* EXERCISE TASK: Reproduce the listing from the line that contains "This screenshot has width=441, height=232." through the line that contains "click(340, 428)", replacing "Calendar" with "Schedule" and leaving everything else unchanged. Give only those lines.

* MATERIAL PROVIDED:
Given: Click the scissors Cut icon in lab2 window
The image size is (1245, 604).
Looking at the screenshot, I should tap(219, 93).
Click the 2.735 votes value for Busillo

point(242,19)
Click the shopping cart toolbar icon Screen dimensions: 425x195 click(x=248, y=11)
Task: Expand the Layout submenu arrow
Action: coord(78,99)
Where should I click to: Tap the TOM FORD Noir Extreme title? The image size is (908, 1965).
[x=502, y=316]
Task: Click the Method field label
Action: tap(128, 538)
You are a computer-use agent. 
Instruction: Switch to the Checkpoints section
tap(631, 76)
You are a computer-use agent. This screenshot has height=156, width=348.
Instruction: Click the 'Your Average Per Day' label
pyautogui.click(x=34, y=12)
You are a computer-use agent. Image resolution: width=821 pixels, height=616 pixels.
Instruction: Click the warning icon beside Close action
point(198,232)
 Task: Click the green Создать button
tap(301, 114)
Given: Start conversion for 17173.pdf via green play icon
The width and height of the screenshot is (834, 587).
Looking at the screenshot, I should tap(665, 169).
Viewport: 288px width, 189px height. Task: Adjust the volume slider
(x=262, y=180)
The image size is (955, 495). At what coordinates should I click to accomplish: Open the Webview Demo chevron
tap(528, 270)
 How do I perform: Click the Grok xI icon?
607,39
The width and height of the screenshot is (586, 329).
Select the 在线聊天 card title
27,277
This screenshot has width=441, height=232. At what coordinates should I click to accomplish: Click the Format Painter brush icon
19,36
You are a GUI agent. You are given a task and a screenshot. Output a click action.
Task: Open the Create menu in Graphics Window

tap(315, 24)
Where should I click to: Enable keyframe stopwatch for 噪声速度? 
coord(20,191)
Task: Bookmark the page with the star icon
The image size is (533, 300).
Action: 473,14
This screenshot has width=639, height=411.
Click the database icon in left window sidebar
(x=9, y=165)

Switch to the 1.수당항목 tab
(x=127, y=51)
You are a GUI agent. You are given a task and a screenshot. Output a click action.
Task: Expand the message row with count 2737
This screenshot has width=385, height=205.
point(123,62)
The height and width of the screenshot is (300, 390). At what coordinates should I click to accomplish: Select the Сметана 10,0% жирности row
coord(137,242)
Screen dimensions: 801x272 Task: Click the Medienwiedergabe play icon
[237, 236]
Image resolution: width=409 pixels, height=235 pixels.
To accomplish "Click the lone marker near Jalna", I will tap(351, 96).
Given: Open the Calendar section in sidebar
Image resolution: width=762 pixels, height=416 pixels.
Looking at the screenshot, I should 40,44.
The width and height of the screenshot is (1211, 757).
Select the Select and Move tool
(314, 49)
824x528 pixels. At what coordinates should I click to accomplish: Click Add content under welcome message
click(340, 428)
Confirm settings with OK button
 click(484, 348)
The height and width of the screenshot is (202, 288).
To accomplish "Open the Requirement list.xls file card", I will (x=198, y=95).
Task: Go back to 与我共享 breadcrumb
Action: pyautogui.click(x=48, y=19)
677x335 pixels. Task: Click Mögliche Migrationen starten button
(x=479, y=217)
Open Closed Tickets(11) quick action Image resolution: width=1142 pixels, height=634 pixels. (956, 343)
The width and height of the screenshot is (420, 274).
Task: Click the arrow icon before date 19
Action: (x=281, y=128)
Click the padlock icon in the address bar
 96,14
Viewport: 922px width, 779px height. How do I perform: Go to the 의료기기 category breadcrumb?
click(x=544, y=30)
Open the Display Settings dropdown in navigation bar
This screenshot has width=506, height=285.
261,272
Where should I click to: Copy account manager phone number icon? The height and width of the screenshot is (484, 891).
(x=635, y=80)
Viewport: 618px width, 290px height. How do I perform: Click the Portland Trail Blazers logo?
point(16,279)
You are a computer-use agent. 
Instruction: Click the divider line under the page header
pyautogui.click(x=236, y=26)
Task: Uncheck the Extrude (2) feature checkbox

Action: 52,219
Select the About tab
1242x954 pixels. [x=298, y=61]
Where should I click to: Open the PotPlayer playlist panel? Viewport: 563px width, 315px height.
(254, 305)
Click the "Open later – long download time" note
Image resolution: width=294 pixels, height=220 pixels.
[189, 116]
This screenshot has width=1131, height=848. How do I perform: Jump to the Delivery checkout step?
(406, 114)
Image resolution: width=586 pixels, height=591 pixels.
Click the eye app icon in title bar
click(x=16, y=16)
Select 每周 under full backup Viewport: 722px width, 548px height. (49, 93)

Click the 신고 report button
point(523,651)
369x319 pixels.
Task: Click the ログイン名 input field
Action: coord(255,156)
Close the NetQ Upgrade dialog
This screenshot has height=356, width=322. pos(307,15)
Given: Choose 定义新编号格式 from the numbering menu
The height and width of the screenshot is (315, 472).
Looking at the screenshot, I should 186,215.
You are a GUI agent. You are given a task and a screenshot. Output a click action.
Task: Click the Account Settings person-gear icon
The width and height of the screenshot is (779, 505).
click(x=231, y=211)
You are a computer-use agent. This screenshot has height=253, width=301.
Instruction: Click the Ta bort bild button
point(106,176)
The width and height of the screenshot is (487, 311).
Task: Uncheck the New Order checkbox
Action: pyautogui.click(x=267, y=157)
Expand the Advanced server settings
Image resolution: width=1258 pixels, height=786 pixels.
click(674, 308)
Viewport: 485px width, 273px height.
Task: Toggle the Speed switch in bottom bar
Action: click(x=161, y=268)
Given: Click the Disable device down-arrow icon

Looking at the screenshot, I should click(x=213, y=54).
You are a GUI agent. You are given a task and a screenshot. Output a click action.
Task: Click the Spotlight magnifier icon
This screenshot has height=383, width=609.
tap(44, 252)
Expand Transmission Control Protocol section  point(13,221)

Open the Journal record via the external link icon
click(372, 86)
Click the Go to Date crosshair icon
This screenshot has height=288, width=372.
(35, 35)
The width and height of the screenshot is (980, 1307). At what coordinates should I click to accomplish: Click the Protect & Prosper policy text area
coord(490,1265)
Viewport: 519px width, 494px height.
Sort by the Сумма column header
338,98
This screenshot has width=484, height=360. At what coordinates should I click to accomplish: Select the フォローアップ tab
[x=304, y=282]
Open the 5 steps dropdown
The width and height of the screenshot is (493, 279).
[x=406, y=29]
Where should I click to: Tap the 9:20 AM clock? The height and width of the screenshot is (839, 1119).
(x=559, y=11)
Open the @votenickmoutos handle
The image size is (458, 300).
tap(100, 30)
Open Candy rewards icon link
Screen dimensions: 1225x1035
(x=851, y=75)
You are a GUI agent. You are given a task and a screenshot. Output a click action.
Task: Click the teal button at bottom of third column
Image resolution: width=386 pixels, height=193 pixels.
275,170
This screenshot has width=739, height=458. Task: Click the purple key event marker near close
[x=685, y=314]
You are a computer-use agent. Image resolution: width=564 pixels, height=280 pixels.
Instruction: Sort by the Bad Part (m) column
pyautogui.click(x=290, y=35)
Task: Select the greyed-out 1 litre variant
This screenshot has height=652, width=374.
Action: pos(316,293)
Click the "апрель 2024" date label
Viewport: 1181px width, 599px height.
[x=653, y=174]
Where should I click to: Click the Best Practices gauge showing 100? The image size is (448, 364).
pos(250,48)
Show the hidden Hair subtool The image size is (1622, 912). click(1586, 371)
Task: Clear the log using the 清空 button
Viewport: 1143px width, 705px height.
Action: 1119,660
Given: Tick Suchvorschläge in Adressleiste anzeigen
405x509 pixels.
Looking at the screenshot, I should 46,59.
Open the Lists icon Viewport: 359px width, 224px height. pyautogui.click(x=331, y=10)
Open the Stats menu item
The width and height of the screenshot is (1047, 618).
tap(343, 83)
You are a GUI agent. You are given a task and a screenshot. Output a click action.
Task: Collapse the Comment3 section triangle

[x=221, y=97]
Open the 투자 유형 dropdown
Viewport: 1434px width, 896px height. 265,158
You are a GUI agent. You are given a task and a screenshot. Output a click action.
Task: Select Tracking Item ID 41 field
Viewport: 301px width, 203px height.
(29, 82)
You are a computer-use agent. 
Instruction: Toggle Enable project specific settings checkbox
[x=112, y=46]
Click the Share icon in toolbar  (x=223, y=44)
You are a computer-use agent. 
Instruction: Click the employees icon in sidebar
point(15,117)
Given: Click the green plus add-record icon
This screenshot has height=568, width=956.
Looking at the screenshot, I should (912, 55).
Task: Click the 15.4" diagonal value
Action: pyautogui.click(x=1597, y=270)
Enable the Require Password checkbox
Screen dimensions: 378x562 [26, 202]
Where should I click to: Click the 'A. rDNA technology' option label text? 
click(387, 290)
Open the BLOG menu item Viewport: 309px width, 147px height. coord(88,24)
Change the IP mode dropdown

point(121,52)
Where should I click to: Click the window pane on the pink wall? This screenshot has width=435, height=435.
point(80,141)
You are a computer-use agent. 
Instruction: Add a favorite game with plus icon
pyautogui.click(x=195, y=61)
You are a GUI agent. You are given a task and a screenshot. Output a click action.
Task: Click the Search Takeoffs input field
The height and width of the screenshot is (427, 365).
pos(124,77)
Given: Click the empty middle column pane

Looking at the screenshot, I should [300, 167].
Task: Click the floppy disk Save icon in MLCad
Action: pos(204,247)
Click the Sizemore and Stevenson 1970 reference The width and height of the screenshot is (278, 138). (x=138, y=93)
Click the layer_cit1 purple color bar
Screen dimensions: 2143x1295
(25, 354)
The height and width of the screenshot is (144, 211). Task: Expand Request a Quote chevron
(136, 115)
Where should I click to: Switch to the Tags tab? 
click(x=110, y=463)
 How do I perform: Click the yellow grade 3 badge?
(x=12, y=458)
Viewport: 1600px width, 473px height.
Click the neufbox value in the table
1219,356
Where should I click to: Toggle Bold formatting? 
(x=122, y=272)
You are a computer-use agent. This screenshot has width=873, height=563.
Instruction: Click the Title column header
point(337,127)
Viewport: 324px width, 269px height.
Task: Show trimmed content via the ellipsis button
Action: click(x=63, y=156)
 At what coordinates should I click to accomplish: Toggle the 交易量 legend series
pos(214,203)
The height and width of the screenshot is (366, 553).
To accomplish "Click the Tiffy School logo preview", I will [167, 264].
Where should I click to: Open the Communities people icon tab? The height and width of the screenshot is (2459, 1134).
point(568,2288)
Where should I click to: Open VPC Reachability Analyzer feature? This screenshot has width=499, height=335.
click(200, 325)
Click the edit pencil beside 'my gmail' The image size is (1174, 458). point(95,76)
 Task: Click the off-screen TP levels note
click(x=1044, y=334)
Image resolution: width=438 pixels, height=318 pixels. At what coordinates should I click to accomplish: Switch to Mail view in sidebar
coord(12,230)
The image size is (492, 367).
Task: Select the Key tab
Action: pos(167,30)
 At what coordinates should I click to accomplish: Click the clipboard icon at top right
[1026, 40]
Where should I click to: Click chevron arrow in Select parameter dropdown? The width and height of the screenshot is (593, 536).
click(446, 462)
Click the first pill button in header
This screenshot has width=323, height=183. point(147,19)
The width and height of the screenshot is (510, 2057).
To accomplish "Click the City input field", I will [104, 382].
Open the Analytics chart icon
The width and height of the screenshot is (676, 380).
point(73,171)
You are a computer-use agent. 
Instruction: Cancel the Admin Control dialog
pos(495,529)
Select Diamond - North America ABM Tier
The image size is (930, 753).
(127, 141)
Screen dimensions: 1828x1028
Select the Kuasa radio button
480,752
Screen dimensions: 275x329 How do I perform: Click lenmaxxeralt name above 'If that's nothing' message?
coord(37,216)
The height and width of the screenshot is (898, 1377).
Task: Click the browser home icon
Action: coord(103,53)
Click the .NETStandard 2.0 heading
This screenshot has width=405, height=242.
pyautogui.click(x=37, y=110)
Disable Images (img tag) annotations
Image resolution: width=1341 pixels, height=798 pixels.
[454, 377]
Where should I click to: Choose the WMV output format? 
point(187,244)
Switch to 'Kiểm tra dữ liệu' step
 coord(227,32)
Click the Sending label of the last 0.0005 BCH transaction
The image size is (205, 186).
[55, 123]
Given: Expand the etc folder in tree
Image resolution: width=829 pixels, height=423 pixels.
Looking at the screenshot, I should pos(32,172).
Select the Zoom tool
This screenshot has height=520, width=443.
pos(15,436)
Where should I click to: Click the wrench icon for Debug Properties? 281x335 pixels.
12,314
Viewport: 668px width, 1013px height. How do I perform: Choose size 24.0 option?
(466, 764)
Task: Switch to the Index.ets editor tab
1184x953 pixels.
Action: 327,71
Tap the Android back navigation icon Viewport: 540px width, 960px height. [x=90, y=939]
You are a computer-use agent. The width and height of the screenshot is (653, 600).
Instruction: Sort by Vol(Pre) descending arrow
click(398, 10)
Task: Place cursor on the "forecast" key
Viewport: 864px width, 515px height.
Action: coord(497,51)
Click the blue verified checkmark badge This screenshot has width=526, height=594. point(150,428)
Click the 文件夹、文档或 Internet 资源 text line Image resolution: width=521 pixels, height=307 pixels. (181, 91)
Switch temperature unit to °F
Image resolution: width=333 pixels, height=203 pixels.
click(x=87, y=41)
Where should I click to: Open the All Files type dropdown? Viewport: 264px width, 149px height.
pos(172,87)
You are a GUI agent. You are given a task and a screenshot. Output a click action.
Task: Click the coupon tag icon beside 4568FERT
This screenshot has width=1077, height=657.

* PROBLEM SOLUTION:
This screenshot has width=441, height=232. At what coordinates should I click to accomplish: Click the Format Painter brush icon
19,36
You are a GUI agent. You are given a task and a screenshot. Output a click action.
Task: Open the Create menu in Graphics Window

tap(315, 24)
Where should I click to: Enable keyframe stopwatch for 噪声速度? 
coord(20,191)
Task: Bookmark the page with the star icon
The image size is (533, 300).
Action: 473,14
This screenshot has width=639, height=411.
Click the database icon in left window sidebar
(x=9, y=165)

Switch to the 1.수당항목 tab
(x=127, y=51)
You are a GUI agent. You are given a task and a screenshot. Output a click action.
Task: Expand the message row with count 2737
This screenshot has width=385, height=205.
point(123,62)
The height and width of the screenshot is (300, 390). At what coordinates should I click to accomplish: Select the Сметана 10,0% жирности row
coord(137,242)
Screen dimensions: 801x272 Task: Click the Medienwiedergabe play icon
[237, 236]
Image resolution: width=409 pixels, height=235 pixels.
To accomplish "Click the lone marker near Jalna", I will tap(351, 96).
Given: Open the Schedule section in sidebar
Image resolution: width=762 pixels, height=416 pixels.
Looking at the screenshot, I should 40,44.
The width and height of the screenshot is (1211, 757).
Select the Select and Move tool
(314, 49)
824x528 pixels. At what coordinates should I click to accomplish: Click Add content under welcome message
click(340, 428)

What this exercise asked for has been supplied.